QUOTED PASSAGE —
Samuel Blaser (born 20 July 1981 in La Chaux-de-Fonds, Switzerland) is a Swiss trombonist and composer.

Biography 
Born and raised in La Chaux-de-Fonds, Switzerland, Samuel Blaser lived in New York City for many years before relocating to Berlin, where he currently resides. He began trombone lessons at the age of 9, and his early interests ranged from Swiss folk music to American R&B and jazz. He entered the local conservatory at 14 and graduated in 2002 after being awarded prizes in both the jazz and classical spheres, including the 2000 Benny Golson Prize. Participation in the heralded Vienna Art Orchestra and European Radio Big Band eventually led to a Fulbright Scholarship, facilitating studies in the United States at the Purchase College Conservatory of Music where he studied with James E. Pugh and John Fedchock.

In his relatively short career, Blaser has worked with Swiss percussion legend Pierre Favre, guitarist Marc Ducret, saxophonist Oliver Lake, trumpet player Wallace Roney and drummer John Hollenbeck, and has worked with Grammy Award-winning producer Robert Sadin, and more recently with drummer Daniel Humair and clarinetist Michel Portal.

THE TASKS —
[a] Answer each question using the text on Samuel Blaser, one per line: (i) On what date was he born? (ii) Which prize did he receive in 2000? (iii) Which Grammy Award-winning producer has he worked with?
[b] Condense the paragraph of the Samuel Blaser text that opens "Born and raised in La Chaux-de-Fonds" into a bulleted list that keeps its main facts.
[c] Reproduce word for word the portion of the Samuel Blaser text starting with "Samuel Blaser (born" and going on through "and John Fedchock.".

MATERIAL —
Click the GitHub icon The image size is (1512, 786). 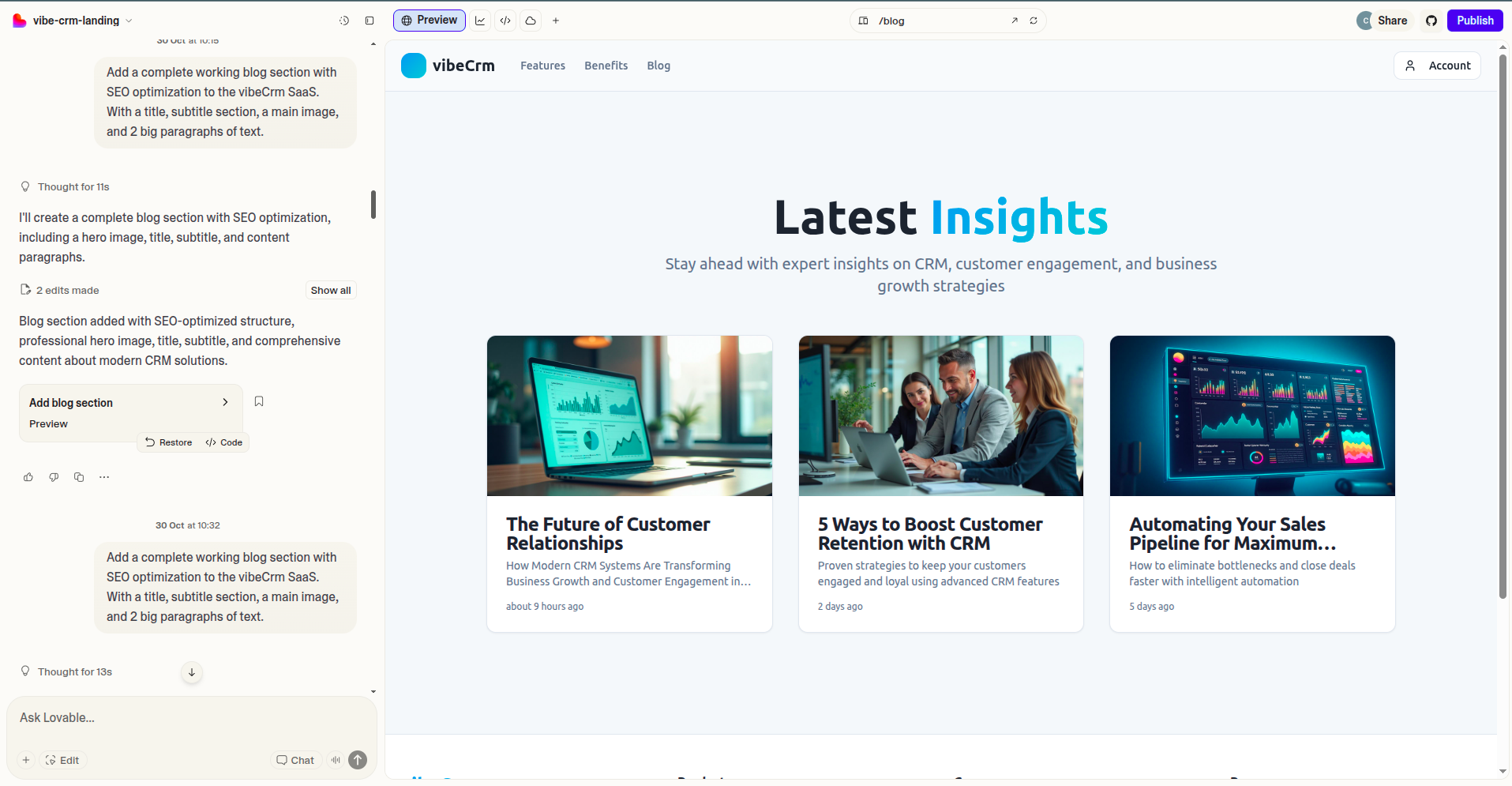[1431, 21]
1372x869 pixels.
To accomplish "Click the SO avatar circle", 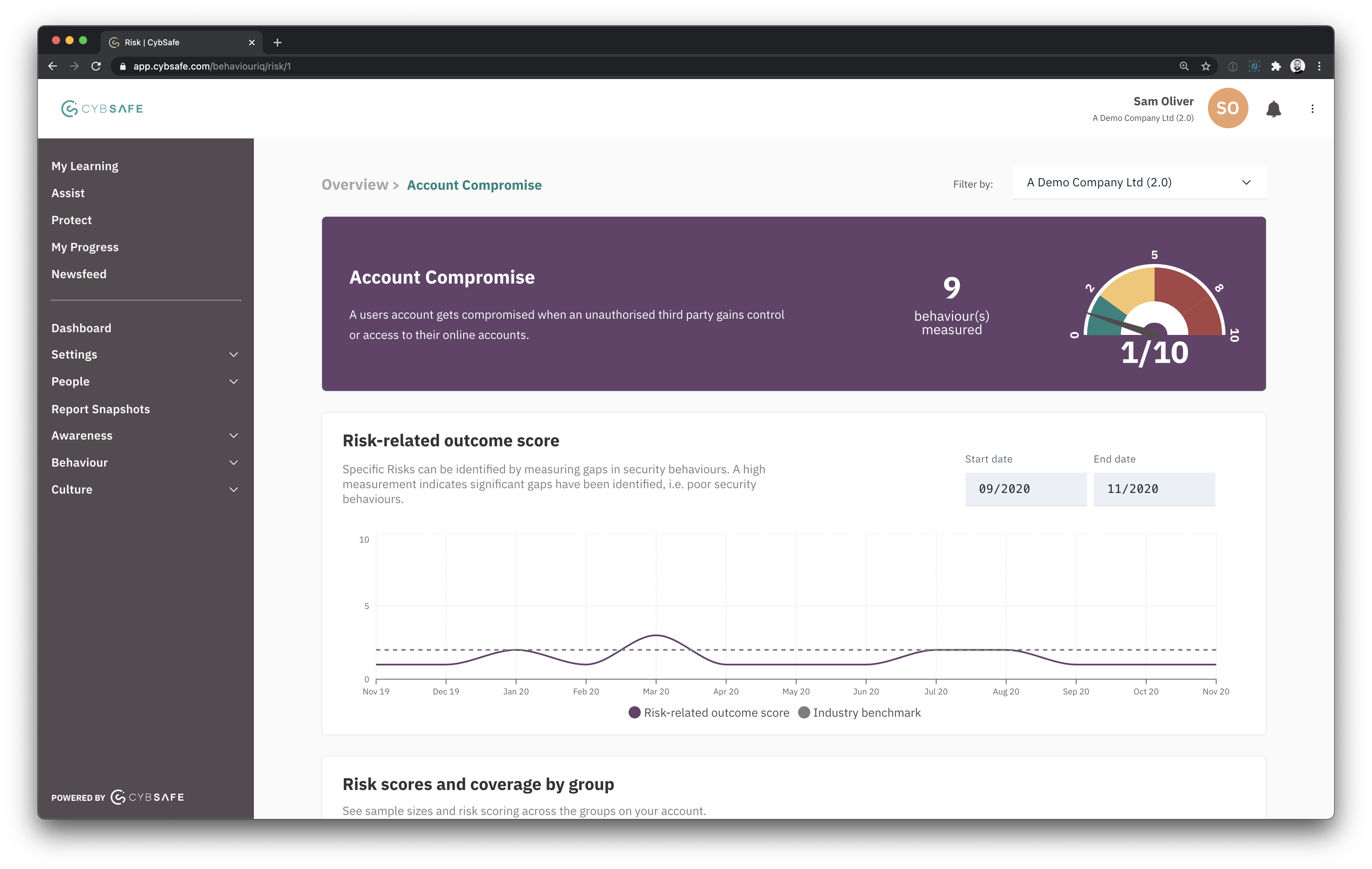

RESULTS IN ORDER —
[a]
(i) 20 July 1981
(ii) The Benny Golson Prize
(iii) Robert Sadin

[b]
- Born and raised in La Chaux-de-Fonds, Switzerland; lived in New York City for many years, now lives in Berlin
- Started trombone lessons at age 9; early interests included Swiss folk music, American R&B and jazz
- Entered the local conservatory at 14 and graduated in 2002 with jazz and classical prizes, including the 2000 Benny Golson Prize
- Played with the Vienna Art Orchestra and European Radio Big Band, which led to a Fulbright Scholarship
- Studied at the Purchase College Conservatory of Music in the United States with James E. Pugh and John Fedchock

[c]
Samuel Blaser (born 20 July 1981 in La Chaux-de-Fonds, Switzerland) is a Swiss trombonist and composer.

Biography 
Born and raised in La Chaux-de-Fonds, Switzerland, Samuel Blaser lived in New York City for many years before relocating to Berlin, where he currently resides. He began trombone lessons at the age of 9, and his early interests ranged from Swiss folk music to American R&B and jazz. He entered the local conservatory at 14 and graduated in 2002 after being awarded prizes in both the jazz and classical spheres, including the 2000 Benny Golson Prize. Participation in the heralded Vienna Art Orchestra and European Radio Big Band eventually led to a Fulbright Scholarship, facilitating studies in the United States at the Purchase College Conservatory of Music where he studied with James E. Pugh and John Fedchock.